Aspettando i queer di Capracotta con Falce e carrello

Sul tema intervengono Meloni («spot molto bello e toccante»), Salvini, Bersani, Calenda, Padellaro, la Ghisleri osa dire «penso che non colpevolizzi i genitori, ma li responsabilizzi», Premio “mi è partita la brocca” a Fratoianni («Presidente Giorgia Meloni, vedo che commenta lo spot di una nota catena di supermercati. Ma che non dice nemmeno una parola sul carrello della spesa di milioni italiani, separati e non. Per loro anche una pesca rischia di diventare un lusso») e soprattutto a Bonelli («Nei supermercati ci sono anziani che comprano due fette di prosciutto perché tra pensioni basse e aumento dei beni di prima necessità la situazione è drammatica. Meloni, spegni la tv e occupati delle famiglie italiane del caro bollette. E, visto che ci sei, spiega perché hai sanato 8,3 miliardi di euro di extraprofitti alle società energetiche della tassa del governo Draghi che sono frutto della triplicazione dei costi delle bollette»).

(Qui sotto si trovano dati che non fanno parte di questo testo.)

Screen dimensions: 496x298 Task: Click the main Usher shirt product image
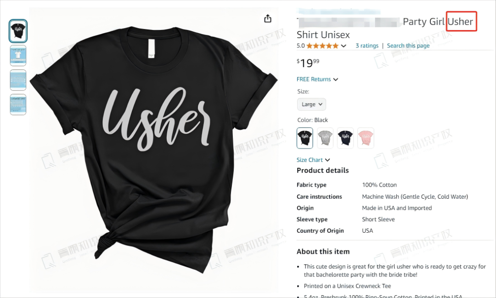(154, 149)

Mentre Domani tiene la barra dritta: «Esselunga ha puntato sui valori della famiglia tradizionale, dove anche il divorzio può essere facilmente superato».

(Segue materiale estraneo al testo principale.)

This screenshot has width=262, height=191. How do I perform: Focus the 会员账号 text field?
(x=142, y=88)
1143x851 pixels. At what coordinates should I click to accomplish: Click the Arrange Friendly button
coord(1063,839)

Di nuovo: che ci dovevano mettere nello spot Esselunga? Come la fai sbagli: la famiglia tradizionale non può essere unita (alert stereotipo) ma nemmeno divisa (alert stereotipo), in via di riappacificazione (alert stereotipo Mulino Bianco), bianca (alert razzismo), benestante (alert suprematismo milanese), lei non deve sbrigare faccende o sclerare (alert sessimo), lui non deve essere ganzo (alert patriarcato), i bambini non devono soffrire le separazioni (alert pregiudizio), le pesche non possono girare senza sacchetto (alert Covid).

In attesa di uno spot in cui una famiglia queer, composta, in ossequio alle regole dell’Academy, da asiatici, ispanici, neri, nativi, abitanti dell’Alaska, delle isole del Pacifico e di Capracotta (Molise), faccia la spesa al Penny mentre un asteroide cade nel parcheggio dell’Esselunga di via Solari sul capofamigliatradizionale carico di pesche e surgelati e alla fine Fratoianni vince le elezioni, ci limitiamo a chiudere i giornali. E riaprire il sempre attuale Falce e carrello dell’indimenticabile Bernando Caprotti.